CMU Sphinx / Forums / Speech Recognition Theory: From Speech Recognition to Speaker Recognition?

Travis Banger - 2015-03-20

There must be folks around here who know a lot about Voice Identification? Actually, the preferred term seems to be Speaker Identification.

Can anybody please help with the following project?

The subject, Mr. Bill O'Reilly, is the undisputed star of the main news network in the US: Fox News.

The incident occurred in 1977. The subject has written (*) books in which he maintains (and redoubles to this day to his national audience) that he was in Palm Beach, Florida when he heard a gunshot from a Russian Baron who had committed suicide.

The unexpected, fascinating development is that a cassette containing a phone conversation has turned up. That audio material - IF verified by you experts - will demonstrate that the subject -barring time travel- is not telling the truth. Some contend that he called from Dallas, Texas, located 1,250 miles away, and was informed about the dramatic suicide, which made international news, prompting a Congressional investigation that lasted several years, and cost millions of dollars.

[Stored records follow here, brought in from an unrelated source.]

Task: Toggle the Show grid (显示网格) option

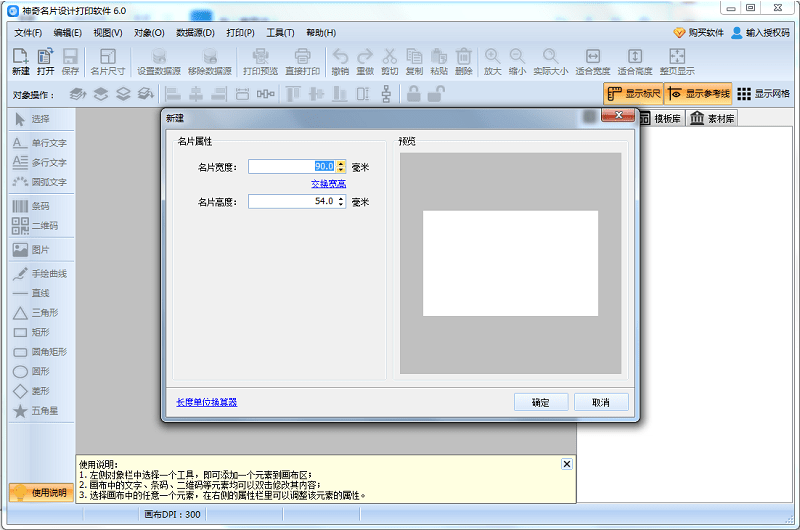Action: click(x=764, y=94)
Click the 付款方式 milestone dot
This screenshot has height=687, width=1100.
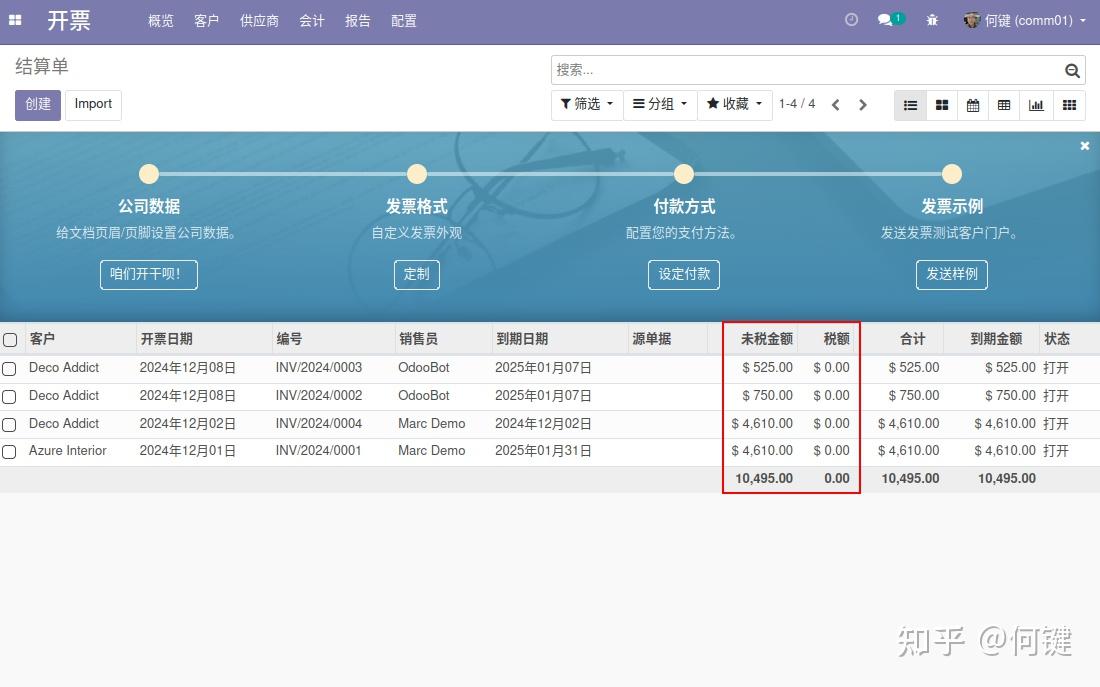683,174
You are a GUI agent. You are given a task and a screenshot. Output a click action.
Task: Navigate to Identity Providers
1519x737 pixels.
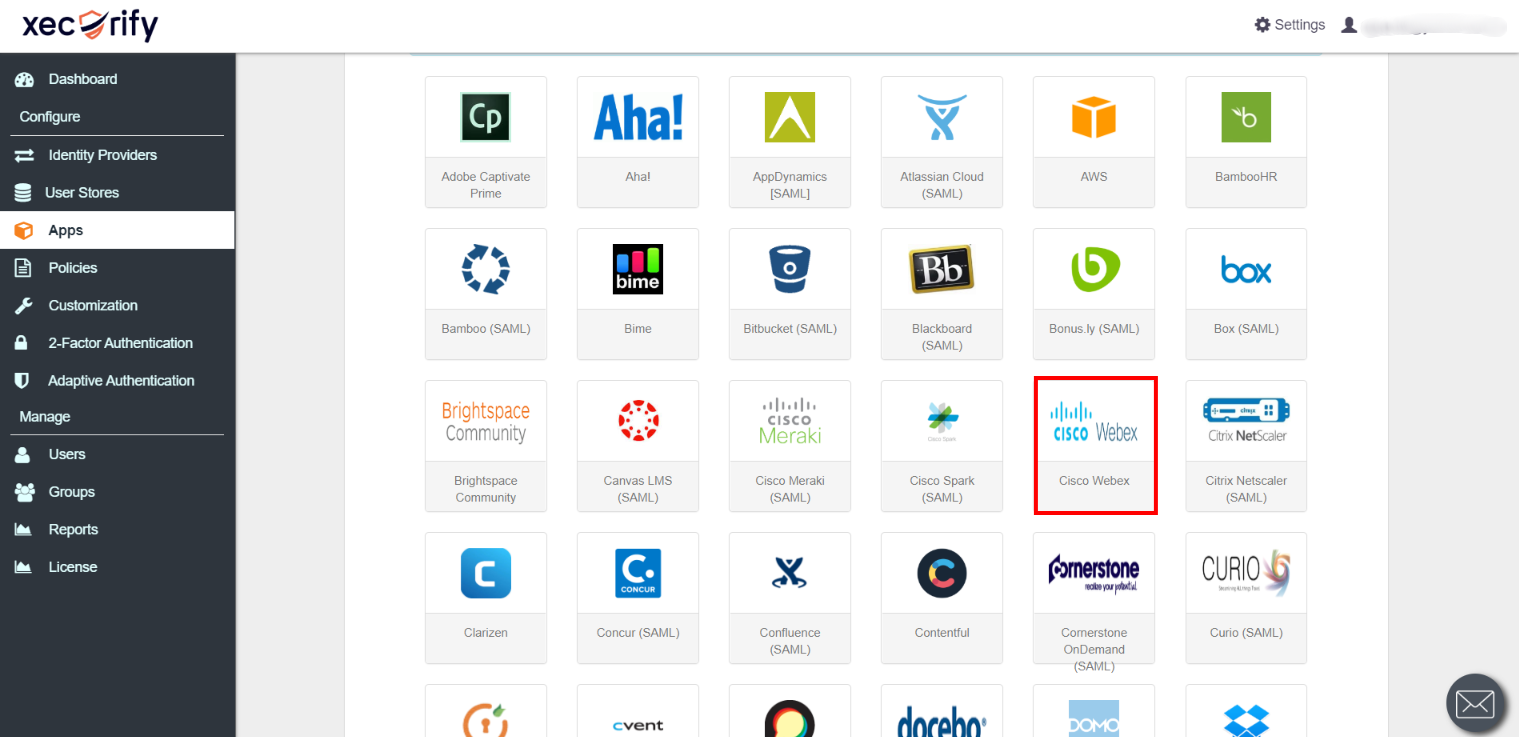pos(100,155)
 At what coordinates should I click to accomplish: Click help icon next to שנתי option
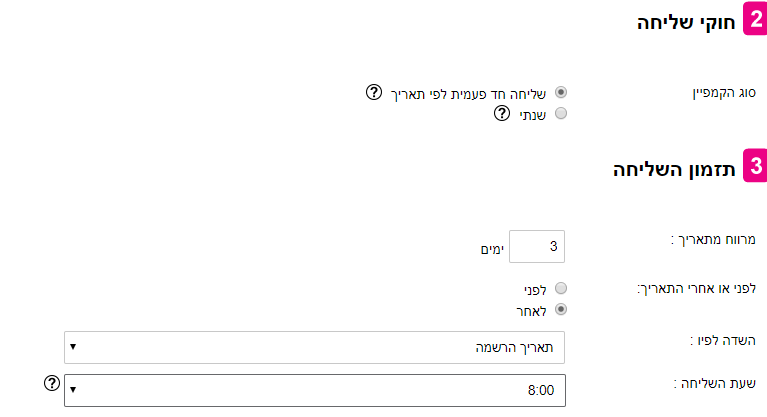point(503,114)
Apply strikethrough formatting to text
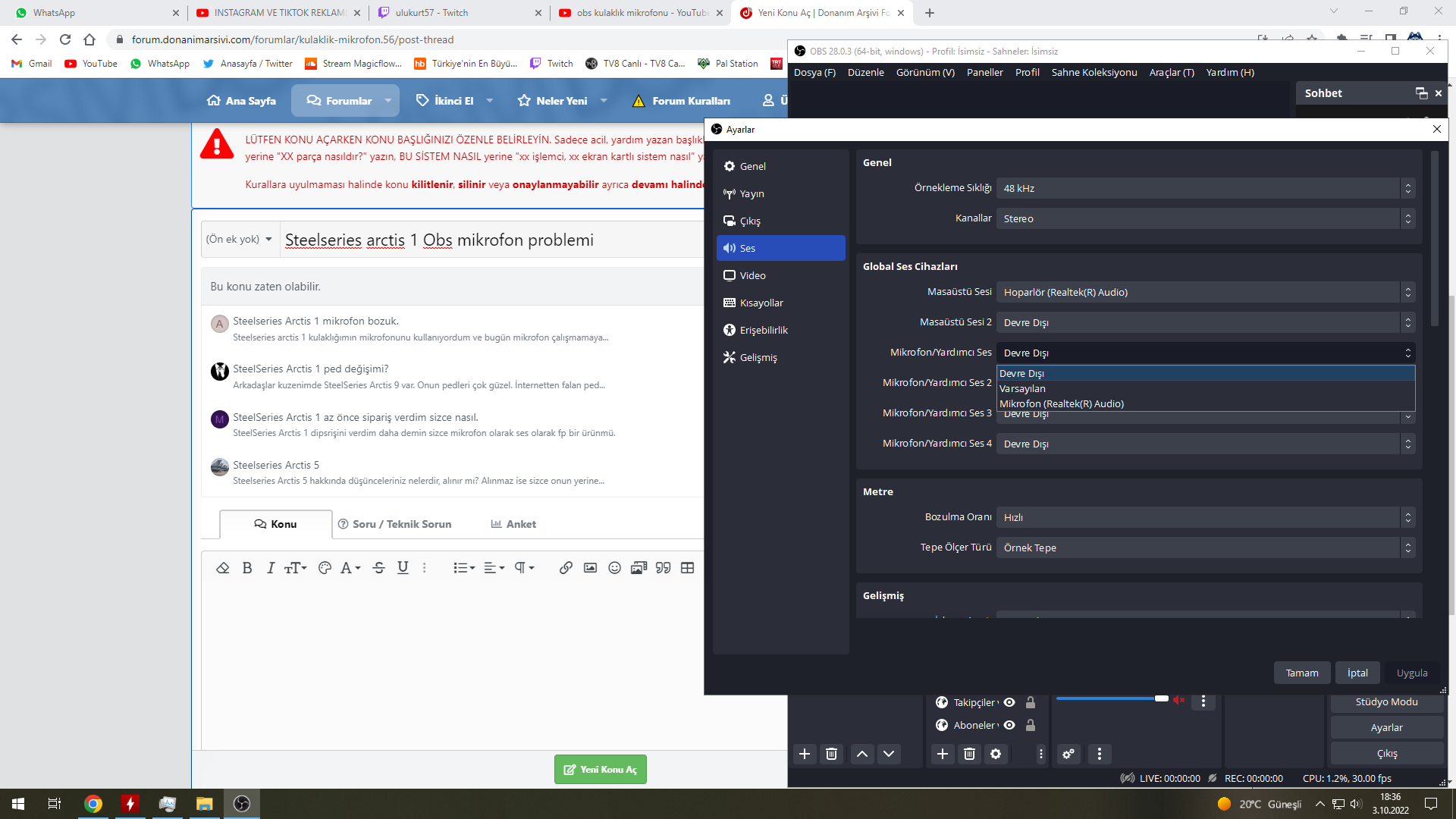 tap(379, 568)
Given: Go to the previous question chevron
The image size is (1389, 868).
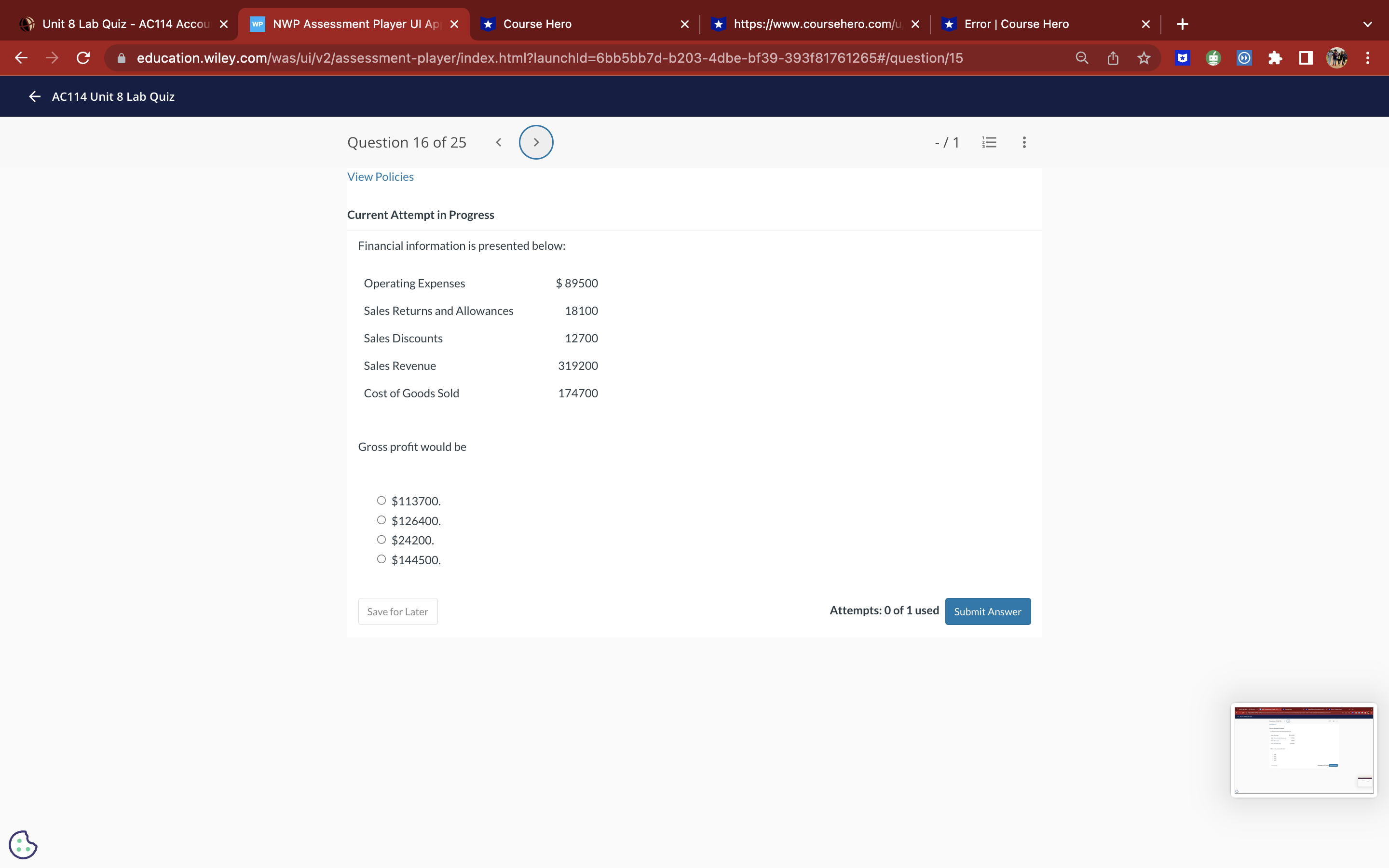Looking at the screenshot, I should click(498, 142).
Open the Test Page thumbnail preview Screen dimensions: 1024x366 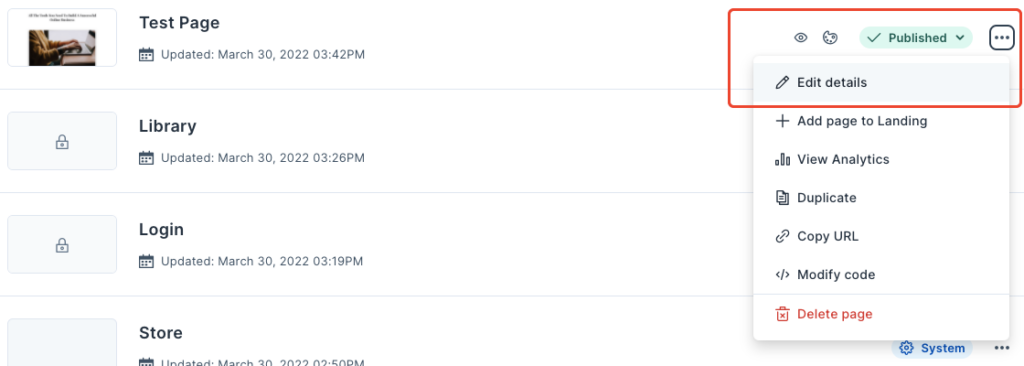(62, 37)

In short, we have a number of voice clips with his voice, some from 30+ years ago. Therefore, the voice change along the years will not be an issue. The task is to determine whether the voice played in the CNN interview -from the cassette just discovered- is the same as the myriad samples of his voice that are available.

Spasibo

() and narrated*.

Last edit: Travis Banger 2015-03-20

If you would like to refer to this comment somewhere else in this project, copy and paste the following link:

Travis Banger - 2015-03-20

A previous post of mine "From Speech Recognition to Lie Recognition?" gave the incorrect impression that we are trying to analyze voice in order to detect lies based in the signal content: i.e. some sort of "Voice-based Lie Detector" contraption.

That is not it at all!

What we need is simpler, and is being widely used in biometric systems. For the Sphinx crowd it should be well within their domain of expertise: Are these 2 sets of voices, presumably from the same speaker. Is the unknown person in the cassette recordings, indeed Mr. Bill O'Reilly? A numeric degree of certainty would be important.

Last edit: Travis Banger 2015-03-22

If you would like to refer to this comment somewhere else in this project, copy and paste the following link:

Travis Banger - 2015-03-20

Relevant data files and background information is located here:

http://goo.gl/T06BJx
[For those unfamiliar with Google Drive, you only click ONCE]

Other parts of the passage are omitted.